How to collect the data to be measured is also not easy. For example, there could be human rights or privacy issues when it comes to collecting demographic data on employees for diversity and equity initiatives, says O’Ferrall.
“That's a bit of a challenge in that you've got a lot of organizations trying to do some good things; they're trying to measure how they're doing from a diversity and inclusion perspective, both from an employee perspective and a customer perspective, and they're hitting roadblocks in terms of other laws that they might be offside.”
In addition, a lot of these measures are subjective and not quantitative, she says.
“It's hard to base compensation arrangements on ESG measures, given the inherent difficulty in figuring out whether and to what extent the employer is achieving those metrics… You're entirely reliant on self-disclosure by the employees and employee surveys, and that could obviously take up time and resources and be difficult to reliably assess.”

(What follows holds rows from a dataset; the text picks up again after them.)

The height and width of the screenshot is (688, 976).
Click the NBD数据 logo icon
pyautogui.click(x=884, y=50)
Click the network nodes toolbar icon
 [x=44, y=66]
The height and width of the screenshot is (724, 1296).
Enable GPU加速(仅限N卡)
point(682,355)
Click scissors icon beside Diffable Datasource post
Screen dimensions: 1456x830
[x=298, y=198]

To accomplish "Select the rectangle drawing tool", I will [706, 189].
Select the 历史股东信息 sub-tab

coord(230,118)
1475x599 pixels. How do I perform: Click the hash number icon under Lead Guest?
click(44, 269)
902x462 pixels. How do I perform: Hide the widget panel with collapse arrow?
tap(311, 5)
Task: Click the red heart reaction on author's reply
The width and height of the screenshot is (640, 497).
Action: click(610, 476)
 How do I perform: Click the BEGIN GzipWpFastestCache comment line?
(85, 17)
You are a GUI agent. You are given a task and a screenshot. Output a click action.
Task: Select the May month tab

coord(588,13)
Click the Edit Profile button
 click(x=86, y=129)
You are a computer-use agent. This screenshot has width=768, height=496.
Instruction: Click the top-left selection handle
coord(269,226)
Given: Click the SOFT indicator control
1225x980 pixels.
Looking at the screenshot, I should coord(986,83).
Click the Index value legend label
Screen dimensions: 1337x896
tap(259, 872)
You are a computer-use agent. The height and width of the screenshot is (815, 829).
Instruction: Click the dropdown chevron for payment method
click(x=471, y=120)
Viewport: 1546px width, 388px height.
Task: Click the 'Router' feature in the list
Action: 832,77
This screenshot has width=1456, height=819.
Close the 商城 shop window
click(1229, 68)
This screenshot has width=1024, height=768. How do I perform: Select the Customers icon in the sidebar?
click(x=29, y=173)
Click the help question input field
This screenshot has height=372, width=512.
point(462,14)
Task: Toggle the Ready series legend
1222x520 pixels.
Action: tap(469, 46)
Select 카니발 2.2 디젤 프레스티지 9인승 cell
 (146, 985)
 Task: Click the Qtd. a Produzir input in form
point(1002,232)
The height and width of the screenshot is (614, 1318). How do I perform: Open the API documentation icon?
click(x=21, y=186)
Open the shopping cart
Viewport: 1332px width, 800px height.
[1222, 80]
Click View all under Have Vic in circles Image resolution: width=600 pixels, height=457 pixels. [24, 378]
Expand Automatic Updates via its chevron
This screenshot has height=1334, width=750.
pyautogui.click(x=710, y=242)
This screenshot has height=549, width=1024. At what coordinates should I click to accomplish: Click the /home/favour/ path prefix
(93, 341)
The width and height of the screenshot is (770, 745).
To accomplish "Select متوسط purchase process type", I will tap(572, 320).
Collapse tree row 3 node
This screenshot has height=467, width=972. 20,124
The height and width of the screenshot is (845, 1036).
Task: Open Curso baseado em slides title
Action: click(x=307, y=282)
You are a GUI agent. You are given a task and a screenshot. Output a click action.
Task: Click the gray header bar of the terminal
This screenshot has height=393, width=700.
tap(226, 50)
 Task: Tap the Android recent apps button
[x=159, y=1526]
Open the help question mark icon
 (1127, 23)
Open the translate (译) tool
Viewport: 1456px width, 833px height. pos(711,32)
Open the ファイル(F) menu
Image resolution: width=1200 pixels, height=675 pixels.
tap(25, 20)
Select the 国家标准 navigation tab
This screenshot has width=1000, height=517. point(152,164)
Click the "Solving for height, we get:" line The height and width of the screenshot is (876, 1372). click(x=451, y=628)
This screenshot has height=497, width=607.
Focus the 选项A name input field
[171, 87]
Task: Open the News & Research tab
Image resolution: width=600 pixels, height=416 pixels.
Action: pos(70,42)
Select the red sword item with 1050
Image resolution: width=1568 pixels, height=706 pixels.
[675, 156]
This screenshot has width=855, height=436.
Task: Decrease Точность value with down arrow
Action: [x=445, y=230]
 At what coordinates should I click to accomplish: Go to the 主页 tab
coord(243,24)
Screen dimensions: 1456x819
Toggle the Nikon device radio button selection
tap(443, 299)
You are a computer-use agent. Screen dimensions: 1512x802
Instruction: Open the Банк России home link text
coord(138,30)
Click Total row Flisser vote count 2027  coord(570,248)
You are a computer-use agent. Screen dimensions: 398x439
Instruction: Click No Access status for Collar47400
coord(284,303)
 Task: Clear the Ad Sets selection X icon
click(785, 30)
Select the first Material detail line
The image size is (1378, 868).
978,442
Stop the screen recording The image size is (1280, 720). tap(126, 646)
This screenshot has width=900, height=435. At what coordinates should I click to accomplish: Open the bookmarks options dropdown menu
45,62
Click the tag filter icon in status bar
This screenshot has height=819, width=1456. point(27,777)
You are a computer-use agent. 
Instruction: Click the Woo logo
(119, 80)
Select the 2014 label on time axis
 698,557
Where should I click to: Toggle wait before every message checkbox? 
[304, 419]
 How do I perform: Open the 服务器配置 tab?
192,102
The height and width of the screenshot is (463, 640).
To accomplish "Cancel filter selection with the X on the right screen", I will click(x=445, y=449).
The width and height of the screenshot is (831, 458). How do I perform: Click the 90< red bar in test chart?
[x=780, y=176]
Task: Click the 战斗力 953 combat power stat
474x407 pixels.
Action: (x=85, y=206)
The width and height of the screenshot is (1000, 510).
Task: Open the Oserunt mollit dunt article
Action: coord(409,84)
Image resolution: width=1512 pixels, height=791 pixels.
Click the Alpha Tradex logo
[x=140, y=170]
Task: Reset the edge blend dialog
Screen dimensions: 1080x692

And a metric like diversity can be challenge to assess, says O’Ferrall.
“You might be doing a great job in promoting a diverse workplace, but you may not see the results of that work for four years down the road. So it's a difficult thing to measure because certain of these metrics are so long term.”
Initially, ESG metrics were built into short-term incentive programs, at least for public companies, she says.
“And for most companies, short-term plans are easier to change than these long-term compensation arrangements that usually involve equity. And if the company's public may require shareholder approval… [But] there's a disconnect between the length of the performance period in a short-term arrangement and the length of length of time it likely takes to see results on ESG metrics.”
Many corporations measure incentives on a short-term basis, when ESG is a long-term issue, says Chen.
“I get the granularity of it, which is that you can focus people initially, but almost no one is putting ESG metrics into the long-term incentive plans, and those long-term incentive plans, many of them can be three, four, five years till the payments are made and they come to fruition. So wouldn't it make sense to align ESG to those long-term incentives?”